Comment l'Europe a perdu la guerre russo-ukrainienne
Auteure: Jade McGlynn, Research Fellow at the Department of War Studies, King’s College London
La guerre de la Russie contre l'Ukraine est, fondamentalement, une bataille pour la souveraineté. Pas seulement au sens juridique, mais dans la réalité brute et non filtrée du pouvoir et de la survie. C'est une guerre pour savoir qui décidera de l'avenir de l'Ukraine : l'Ukraine elle-même ou une force extérieure imposant sa volonté par l'occupation militaire, la coercition et l'épuisement. Pendant que l'Ukraine se bat, c'est l'Europe (dans ce cas : l'UE + l'EEE + le Royaume-Uni) qui a déjà perdu. Pas militairement, car l'Europe n'a jamais vraiment combattu (et c'est là que réside en partie le problème), mais stratégiquement et politiquement. L'incapacité de l'Europe à agir de manière décisive, malgré son immense richesse, sa puissance industrielle et son avantage démographique sur la Russie, soulève une question inconfortable : un État ou un bloc peut-il être souverain s'il ne peut pas se défendre, et encore moins défendre ses partenaires proches ?
L'Ukraine, épuisée et meurtrie, conserve encore un pouvoir démesuré sur son destin, compte tenu de sa faible stature économique et géopolitique. L'Europe, malgré toutes ses ressources, a démontré son incapacité à agir de manière indépendante en matière de guerre et de paix. Si la souveraineté signifie la capacité de défendre son mode de vie, alors l'Europe a abdiqué sa souveraineté.

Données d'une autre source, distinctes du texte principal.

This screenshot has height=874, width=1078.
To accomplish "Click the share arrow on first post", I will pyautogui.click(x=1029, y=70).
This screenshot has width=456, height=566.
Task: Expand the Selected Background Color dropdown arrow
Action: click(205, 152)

#1: La notion de souveraineté en temps de guerre
Au fil du temps, cette guerre est devenue un test des définitions concurrentes de la souveraineté. Selon l'interprétation traditionnelle, la souveraineté désigne l'autorité suprême sur un territoire défini, le pouvoir d'élaborer et d'appliquer des lois sans ingérence extérieure, et la reconnaissance par d'autres États en tant qu'entité indépendante. Selon cette norme, l'Ukraine en tant qu'État indépendant reste souveraine dans la mesure où elle continue à se gouverner, à négocier des traités et à exercer son autorité politique sur le territoire qu'elle contrôle. La Russie ne gouverne pas l'Ukraine, et l'Ukraine n'a pas renoncé à son indépendance.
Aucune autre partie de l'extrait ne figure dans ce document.